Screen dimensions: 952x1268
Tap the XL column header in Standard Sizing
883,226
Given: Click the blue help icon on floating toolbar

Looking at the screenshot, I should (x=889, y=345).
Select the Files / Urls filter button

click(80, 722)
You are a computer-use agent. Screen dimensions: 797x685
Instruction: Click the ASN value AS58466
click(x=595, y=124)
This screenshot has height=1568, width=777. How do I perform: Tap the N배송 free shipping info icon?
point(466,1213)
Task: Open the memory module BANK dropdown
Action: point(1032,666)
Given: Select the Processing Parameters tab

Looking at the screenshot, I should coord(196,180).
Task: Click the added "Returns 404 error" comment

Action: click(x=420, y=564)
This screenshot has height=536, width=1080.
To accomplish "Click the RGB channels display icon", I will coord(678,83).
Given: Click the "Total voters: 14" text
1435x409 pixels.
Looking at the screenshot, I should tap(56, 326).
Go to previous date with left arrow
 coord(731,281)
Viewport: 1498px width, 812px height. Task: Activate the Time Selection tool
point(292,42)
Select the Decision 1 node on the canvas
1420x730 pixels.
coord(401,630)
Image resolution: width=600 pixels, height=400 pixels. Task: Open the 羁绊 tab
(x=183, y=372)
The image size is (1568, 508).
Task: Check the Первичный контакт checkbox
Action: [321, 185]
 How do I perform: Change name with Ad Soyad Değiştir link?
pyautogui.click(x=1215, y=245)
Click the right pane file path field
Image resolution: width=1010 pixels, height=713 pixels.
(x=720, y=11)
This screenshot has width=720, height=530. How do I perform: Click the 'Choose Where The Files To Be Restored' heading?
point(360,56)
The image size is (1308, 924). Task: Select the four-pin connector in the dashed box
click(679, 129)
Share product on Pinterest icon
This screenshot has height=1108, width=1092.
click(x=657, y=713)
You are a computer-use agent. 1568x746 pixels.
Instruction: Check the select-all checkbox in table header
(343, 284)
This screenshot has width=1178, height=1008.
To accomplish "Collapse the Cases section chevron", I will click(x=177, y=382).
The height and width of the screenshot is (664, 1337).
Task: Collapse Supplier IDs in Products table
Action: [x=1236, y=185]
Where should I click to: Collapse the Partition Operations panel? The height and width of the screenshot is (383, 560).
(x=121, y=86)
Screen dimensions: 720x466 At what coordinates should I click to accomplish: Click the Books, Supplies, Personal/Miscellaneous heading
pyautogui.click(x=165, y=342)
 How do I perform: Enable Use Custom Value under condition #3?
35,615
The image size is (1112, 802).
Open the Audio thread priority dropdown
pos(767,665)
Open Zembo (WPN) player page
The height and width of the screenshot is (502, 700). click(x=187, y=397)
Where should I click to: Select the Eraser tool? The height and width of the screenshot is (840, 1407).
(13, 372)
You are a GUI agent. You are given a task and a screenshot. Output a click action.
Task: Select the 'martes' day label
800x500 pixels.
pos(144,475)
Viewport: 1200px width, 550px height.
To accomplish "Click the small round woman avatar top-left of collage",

(WHAT IS EXPECTED):
Where a line above contains the word "agent", show that line.

(EXERCISE RESPONSE):
You are a computer-use agent. Screen dimensions: 797x685
You are a computer-use agent. 1568x746 pixels.
You are a GUI agent. You are given a task and a screenshot. Output a click action.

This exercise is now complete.